** Begin Material to process **
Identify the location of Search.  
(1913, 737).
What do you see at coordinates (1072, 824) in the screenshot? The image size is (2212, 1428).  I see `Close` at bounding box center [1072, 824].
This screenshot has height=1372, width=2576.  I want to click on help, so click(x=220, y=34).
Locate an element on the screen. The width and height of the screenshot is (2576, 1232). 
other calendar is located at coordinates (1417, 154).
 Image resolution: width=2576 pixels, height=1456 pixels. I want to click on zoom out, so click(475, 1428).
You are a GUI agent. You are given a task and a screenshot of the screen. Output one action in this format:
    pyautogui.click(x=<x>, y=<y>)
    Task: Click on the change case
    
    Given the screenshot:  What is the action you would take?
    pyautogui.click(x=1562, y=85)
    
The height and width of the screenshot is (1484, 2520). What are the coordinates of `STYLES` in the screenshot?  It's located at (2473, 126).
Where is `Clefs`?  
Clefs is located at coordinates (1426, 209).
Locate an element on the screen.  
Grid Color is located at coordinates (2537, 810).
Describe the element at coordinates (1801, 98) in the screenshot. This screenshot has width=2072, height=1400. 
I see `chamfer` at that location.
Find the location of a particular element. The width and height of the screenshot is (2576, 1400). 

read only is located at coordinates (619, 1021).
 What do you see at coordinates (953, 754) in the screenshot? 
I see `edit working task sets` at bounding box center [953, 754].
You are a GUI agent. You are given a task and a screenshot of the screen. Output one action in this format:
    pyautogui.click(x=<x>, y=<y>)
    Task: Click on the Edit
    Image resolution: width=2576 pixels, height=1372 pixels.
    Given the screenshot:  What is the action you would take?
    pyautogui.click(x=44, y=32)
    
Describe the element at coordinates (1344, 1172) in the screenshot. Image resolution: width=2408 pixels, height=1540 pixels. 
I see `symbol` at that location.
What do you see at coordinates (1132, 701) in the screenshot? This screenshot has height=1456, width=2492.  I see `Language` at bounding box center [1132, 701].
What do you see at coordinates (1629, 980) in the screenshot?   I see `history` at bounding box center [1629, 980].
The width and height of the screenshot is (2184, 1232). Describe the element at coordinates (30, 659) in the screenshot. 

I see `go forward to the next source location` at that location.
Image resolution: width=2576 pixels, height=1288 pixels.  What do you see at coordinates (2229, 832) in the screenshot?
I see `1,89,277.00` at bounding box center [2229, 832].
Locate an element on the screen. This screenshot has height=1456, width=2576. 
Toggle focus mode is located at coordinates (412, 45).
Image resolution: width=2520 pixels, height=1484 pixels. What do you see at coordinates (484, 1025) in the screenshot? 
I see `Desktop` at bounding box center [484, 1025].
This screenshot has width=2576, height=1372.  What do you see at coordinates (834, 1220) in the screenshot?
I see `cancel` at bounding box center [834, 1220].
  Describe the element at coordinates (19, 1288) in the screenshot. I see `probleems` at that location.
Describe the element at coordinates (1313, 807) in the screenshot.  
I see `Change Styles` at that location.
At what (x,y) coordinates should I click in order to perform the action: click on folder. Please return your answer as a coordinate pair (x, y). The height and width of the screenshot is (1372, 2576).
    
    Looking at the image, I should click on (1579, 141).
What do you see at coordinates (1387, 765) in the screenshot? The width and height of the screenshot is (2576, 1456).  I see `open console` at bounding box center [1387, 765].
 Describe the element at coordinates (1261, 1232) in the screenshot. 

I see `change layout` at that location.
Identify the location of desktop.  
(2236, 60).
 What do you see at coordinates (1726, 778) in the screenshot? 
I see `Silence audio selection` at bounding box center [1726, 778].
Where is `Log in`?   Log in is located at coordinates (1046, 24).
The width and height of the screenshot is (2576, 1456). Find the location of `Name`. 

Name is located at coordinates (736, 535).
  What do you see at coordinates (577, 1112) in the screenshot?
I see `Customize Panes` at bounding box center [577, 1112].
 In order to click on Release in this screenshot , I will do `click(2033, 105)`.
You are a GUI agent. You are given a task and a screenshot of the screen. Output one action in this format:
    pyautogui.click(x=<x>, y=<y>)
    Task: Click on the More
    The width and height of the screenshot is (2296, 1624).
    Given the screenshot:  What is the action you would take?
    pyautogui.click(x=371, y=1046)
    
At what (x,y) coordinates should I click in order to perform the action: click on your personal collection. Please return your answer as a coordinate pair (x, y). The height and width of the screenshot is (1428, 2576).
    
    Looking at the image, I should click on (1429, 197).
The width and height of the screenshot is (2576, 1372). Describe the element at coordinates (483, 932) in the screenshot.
** End Material to process **
Rewrite all of the lines above, switching "GUI agent" to "screen assistant" and changing nothing else.

Identify the location of Search.  
(1913, 737).
What do you see at coordinates (1072, 824) in the screenshot? The image size is (2212, 1428).  I see `Close` at bounding box center [1072, 824].
This screenshot has height=1372, width=2576.  I want to click on help, so click(x=220, y=34).
Locate an element on the screen. The width and height of the screenshot is (2576, 1232). 
other calendar is located at coordinates (1417, 154).
 Image resolution: width=2576 pixels, height=1456 pixels. I want to click on zoom out, so click(475, 1428).
You are a screen assistant. You are given a task and a screenshot of the screen. Output one action in this format:
    pyautogui.click(x=<x>, y=<y>)
    Task: Click on the change case
    
    Given the screenshot:  What is the action you would take?
    pyautogui.click(x=1562, y=85)
    
The height and width of the screenshot is (1484, 2520). What are the coordinates of `STYLES` in the screenshot?  It's located at (2473, 126).
Where is `Clefs`?  
Clefs is located at coordinates (1426, 209).
Locate an element on the screen.  
Grid Color is located at coordinates (2537, 810).
Describe the element at coordinates (1801, 98) in the screenshot. This screenshot has width=2072, height=1400. 
I see `chamfer` at that location.
Find the location of a particular element. The width and height of the screenshot is (2576, 1400). 

read only is located at coordinates (619, 1021).
 What do you see at coordinates (953, 754) in the screenshot? 
I see `edit working task sets` at bounding box center [953, 754].
You are a screen assistant. You are given a task and a screenshot of the screen. Output one action in this format:
    pyautogui.click(x=<x>, y=<y>)
    Task: Click on the Edit
    Image resolution: width=2576 pixels, height=1372 pixels.
    Given the screenshot:  What is the action you would take?
    pyautogui.click(x=44, y=32)
    
Describe the element at coordinates (1344, 1172) in the screenshot. Image resolution: width=2408 pixels, height=1540 pixels. 
I see `symbol` at that location.
What do you see at coordinates (1132, 701) in the screenshot? This screenshot has height=1456, width=2492.  I see `Language` at bounding box center [1132, 701].
What do you see at coordinates (1629, 980) in the screenshot?   I see `history` at bounding box center [1629, 980].
The width and height of the screenshot is (2184, 1232). Describe the element at coordinates (30, 659) in the screenshot. 

I see `go forward to the next source location` at that location.
Image resolution: width=2576 pixels, height=1288 pixels.  What do you see at coordinates (2229, 832) in the screenshot?
I see `1,89,277.00` at bounding box center [2229, 832].
Locate an element on the screen. This screenshot has height=1456, width=2576. 
Toggle focus mode is located at coordinates (412, 45).
Image resolution: width=2520 pixels, height=1484 pixels. What do you see at coordinates (484, 1025) in the screenshot? 
I see `Desktop` at bounding box center [484, 1025].
This screenshot has width=2576, height=1372.  What do you see at coordinates (834, 1220) in the screenshot?
I see `cancel` at bounding box center [834, 1220].
  Describe the element at coordinates (19, 1288) in the screenshot. I see `probleems` at that location.
Describe the element at coordinates (1313, 807) in the screenshot.  
I see `Change Styles` at that location.
At what (x,y) coordinates should I click in order to perform the action: click on folder. Please return your answer as a coordinate pair (x, y). The height and width of the screenshot is (1372, 2576).
    
    Looking at the image, I should click on (1579, 141).
What do you see at coordinates (1387, 765) in the screenshot? The width and height of the screenshot is (2576, 1456).  I see `open console` at bounding box center [1387, 765].
 Describe the element at coordinates (1261, 1232) in the screenshot. 

I see `change layout` at that location.
Identify the location of desktop.  
(2236, 60).
 What do you see at coordinates (1726, 778) in the screenshot? 
I see `Silence audio selection` at bounding box center [1726, 778].
Where is `Log in`?   Log in is located at coordinates (1046, 24).
The width and height of the screenshot is (2576, 1456). Find the location of `Name`. 

Name is located at coordinates (736, 535).
  What do you see at coordinates (577, 1112) in the screenshot?
I see `Customize Panes` at bounding box center [577, 1112].
 In order to click on Release in this screenshot , I will do `click(2033, 105)`.
You are a screen assistant. You are given a task and a screenshot of the screen. Output one action in this format:
    pyautogui.click(x=<x>, y=<y>)
    Task: Click on the More
    The width and height of the screenshot is (2296, 1624).
    Given the screenshot:  What is the action you would take?
    pyautogui.click(x=371, y=1046)
    
At what (x,y) coordinates should I click in order to perform the action: click on your personal collection. Please return your answer as a coordinate pair (x, y). The height and width of the screenshot is (1428, 2576).
    
    Looking at the image, I should click on (1429, 197).
The width and height of the screenshot is (2576, 1372). Describe the element at coordinates (483, 932) in the screenshot.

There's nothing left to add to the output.